---- The data
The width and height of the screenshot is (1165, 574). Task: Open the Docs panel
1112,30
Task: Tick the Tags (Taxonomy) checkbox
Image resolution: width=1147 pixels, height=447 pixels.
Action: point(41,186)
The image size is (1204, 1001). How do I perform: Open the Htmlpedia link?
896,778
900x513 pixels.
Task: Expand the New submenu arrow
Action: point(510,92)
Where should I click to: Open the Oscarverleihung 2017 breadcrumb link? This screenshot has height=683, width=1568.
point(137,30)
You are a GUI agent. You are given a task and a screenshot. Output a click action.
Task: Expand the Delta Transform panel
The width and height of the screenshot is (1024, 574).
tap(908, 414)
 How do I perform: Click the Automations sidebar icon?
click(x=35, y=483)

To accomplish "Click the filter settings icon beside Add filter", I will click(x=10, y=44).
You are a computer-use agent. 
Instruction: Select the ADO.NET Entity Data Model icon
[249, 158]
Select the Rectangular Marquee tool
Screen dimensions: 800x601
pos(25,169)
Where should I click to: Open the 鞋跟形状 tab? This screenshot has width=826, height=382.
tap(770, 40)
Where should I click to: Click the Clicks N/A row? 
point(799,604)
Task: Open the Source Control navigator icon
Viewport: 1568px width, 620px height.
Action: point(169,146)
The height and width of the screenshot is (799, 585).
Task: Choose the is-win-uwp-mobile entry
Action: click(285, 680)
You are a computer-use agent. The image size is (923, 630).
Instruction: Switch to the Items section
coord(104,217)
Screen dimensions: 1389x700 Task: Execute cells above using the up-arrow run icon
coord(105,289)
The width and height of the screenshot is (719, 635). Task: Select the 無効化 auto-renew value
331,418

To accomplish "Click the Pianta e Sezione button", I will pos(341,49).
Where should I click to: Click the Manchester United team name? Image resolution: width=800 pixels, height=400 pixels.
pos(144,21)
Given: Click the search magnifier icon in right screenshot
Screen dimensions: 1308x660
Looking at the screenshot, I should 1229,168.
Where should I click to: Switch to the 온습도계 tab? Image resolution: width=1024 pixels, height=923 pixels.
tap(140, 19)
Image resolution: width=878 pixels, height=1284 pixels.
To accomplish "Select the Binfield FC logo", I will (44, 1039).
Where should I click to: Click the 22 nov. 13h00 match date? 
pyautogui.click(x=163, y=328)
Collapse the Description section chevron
--------
● What the task asks
Give the count of lines above that include the word "will", stating no other information.

● Written reply
3